L’artista ha poi ripercorso la sua carriera, attraverso alcuni oggetti da lui disegnati, fino all’assegnazione del Compasso d’Oro, la soddisfazione più grande per il professionista, che ricevette l’ambito premio per la sedia Frida, disegnata per Pedrali.

Odo Fioravanti è infatti un industrial designer che vanta numerose collaborazioni con aziende operanti in svariati settori come, solo per citarne qualcuna, LG Electronics, di cui è Global Design Advisor, Flou, Fontana Arte, Incotex, COOP. I suoi lavori sono stati esposti nella mostra “Industrious Design” presso il Design Museum della Triennale di Milano e in altre mostre internazionali.

La sedia Frida di Pedrali disegnata da Odo Fioravanti

«Bisogna far capire alle persone la complessità che c’è dietro al design», afferma Fioravanti, «le persone credono che dietro ad una sedia ci sia poca cosa. Per questo è stato interessante trasferire, durante la Triennale di Milano, la mia scrivania e lavorare lì. Le persone mi ha fatto tante domande sul mio lavoro.
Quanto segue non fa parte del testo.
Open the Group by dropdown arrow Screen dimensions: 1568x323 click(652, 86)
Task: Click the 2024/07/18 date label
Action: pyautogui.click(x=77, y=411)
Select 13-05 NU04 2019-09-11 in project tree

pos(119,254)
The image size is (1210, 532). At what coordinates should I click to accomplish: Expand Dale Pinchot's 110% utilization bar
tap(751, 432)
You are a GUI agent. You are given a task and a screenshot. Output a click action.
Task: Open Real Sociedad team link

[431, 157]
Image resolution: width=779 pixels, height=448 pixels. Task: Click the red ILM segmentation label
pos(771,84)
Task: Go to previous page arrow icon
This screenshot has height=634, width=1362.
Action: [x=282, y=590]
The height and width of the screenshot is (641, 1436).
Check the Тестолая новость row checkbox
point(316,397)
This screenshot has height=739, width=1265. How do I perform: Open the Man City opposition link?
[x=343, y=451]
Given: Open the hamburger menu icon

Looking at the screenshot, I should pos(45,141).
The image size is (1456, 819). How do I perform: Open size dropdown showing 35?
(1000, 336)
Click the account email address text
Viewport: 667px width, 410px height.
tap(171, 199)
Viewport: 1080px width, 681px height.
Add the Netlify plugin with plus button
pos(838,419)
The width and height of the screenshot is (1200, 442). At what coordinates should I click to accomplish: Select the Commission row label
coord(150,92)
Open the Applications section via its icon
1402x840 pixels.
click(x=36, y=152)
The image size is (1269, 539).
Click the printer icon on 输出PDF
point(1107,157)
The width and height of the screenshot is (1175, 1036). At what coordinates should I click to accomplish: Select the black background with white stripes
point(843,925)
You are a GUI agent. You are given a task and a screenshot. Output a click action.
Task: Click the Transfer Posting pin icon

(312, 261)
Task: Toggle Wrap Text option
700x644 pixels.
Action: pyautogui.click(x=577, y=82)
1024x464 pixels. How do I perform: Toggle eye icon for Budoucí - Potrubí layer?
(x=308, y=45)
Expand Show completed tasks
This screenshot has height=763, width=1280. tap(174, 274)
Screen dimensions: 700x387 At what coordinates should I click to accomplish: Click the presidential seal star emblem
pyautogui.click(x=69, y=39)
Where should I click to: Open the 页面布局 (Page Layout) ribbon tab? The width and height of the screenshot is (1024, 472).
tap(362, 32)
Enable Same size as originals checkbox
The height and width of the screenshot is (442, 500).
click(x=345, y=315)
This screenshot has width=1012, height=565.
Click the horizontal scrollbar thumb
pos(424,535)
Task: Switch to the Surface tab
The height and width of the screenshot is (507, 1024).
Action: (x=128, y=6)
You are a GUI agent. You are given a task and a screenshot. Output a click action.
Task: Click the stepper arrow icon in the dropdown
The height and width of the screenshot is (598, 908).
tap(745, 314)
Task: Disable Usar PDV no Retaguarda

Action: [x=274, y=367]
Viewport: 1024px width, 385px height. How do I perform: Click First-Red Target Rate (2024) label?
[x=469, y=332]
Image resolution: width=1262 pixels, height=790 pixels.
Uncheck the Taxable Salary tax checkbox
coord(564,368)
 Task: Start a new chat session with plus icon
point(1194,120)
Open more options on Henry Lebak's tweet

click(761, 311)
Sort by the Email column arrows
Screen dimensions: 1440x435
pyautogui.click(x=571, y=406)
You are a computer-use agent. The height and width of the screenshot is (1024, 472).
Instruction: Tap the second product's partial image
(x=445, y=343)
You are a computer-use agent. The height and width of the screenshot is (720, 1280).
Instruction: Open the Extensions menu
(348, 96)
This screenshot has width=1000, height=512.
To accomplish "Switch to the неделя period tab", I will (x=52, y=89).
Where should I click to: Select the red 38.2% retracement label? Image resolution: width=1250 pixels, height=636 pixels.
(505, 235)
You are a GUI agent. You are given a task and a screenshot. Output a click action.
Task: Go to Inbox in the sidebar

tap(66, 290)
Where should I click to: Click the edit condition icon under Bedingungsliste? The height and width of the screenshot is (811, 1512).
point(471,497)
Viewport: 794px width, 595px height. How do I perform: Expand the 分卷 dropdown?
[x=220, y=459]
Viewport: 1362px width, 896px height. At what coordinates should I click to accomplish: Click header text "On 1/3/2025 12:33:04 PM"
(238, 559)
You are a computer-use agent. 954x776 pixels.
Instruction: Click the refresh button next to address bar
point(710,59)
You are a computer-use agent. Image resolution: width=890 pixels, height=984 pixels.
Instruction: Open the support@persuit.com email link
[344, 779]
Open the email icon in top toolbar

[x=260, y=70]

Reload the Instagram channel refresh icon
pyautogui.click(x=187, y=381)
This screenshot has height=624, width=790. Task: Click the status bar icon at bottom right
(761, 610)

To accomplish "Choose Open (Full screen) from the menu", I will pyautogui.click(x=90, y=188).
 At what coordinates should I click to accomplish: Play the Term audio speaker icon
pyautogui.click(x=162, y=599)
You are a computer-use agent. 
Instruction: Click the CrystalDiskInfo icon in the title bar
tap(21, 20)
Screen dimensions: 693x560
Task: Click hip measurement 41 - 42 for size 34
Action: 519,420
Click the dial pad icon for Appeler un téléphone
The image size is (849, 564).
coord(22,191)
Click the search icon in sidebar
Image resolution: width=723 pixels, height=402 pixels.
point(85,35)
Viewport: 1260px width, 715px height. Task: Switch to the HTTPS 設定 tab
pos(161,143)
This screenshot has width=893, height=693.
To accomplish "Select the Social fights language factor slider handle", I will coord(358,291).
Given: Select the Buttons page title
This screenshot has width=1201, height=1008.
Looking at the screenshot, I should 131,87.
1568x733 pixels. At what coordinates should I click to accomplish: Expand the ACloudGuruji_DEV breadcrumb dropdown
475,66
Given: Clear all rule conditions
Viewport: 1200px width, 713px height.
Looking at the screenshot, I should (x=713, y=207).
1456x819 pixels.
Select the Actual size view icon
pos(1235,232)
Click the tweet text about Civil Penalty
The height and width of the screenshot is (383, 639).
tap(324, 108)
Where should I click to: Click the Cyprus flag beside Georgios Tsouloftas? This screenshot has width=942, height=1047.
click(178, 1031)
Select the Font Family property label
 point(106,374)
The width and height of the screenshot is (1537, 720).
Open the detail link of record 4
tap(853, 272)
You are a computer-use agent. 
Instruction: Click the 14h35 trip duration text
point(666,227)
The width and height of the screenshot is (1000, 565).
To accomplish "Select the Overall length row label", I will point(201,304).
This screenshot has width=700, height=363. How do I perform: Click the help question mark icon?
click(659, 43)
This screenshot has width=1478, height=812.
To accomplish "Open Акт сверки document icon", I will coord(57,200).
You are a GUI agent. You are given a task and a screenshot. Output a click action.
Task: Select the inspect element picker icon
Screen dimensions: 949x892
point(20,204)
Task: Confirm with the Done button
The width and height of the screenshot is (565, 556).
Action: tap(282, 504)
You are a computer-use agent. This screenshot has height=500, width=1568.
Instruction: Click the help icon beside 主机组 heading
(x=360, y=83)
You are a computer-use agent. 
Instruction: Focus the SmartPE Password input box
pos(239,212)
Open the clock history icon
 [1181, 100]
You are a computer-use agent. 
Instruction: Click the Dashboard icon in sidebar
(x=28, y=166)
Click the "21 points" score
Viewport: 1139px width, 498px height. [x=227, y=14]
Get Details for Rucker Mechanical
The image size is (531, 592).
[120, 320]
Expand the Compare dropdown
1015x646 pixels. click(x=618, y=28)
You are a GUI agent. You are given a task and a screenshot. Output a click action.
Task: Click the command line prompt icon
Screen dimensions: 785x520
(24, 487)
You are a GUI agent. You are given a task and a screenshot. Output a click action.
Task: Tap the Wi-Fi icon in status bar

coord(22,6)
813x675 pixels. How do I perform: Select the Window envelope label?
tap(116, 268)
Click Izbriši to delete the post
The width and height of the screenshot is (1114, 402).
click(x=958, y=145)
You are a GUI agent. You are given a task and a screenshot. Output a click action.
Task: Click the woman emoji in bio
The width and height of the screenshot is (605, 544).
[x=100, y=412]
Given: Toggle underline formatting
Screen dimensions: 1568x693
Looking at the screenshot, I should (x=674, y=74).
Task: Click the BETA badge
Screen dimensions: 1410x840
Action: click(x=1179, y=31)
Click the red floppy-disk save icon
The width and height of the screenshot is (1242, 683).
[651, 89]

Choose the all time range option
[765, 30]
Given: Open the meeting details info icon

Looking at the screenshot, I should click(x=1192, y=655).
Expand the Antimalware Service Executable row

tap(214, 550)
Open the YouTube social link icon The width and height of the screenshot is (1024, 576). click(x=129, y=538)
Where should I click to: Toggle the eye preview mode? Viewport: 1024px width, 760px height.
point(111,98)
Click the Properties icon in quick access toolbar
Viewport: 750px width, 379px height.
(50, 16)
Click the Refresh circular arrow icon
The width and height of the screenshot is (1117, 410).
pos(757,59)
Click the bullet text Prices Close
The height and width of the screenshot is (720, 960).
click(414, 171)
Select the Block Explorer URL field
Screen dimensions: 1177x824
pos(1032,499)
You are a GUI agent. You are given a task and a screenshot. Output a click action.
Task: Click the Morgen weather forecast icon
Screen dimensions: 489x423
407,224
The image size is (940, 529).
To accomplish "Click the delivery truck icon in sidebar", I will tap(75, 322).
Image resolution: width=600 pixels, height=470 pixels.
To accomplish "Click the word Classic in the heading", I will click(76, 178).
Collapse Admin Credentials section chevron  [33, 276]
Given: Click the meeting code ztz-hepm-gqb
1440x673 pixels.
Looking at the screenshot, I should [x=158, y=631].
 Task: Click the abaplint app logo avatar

E’ stata un’esperienza immersiva e sarà magari servita a far capire qualcosa in più del mio lavoro».

Secondo il designer infatti «bisogna usare gli oggetti per far pensare le persone, non usare la telecinesi per spostare oggetti bensì spostare il pensiero con gli oggetti», afferma.

Tanti e anche molto diversi gli oggetti, di uso comune e dunque funzionali, da lui disegnati.

Tutti caratterizzati da una ricerca di forme e di materiali e di utilizzo di questi ultimi sempre originale e sapiente, proprio come nel caso della sedia Frida, equilibrio di tradizione e innovazione, dove il legno massello si unisce ad un materiale nuovo e sottile per creare una forma sinuosa eppure resistente e funzionale.

 

Talk con Odo Fioravanti c/o Hebanon Basile 1830

 

La serata si è conclusa con un rinfresco e con l’esibizione live di danza contemporanea della compagnia Art Garage.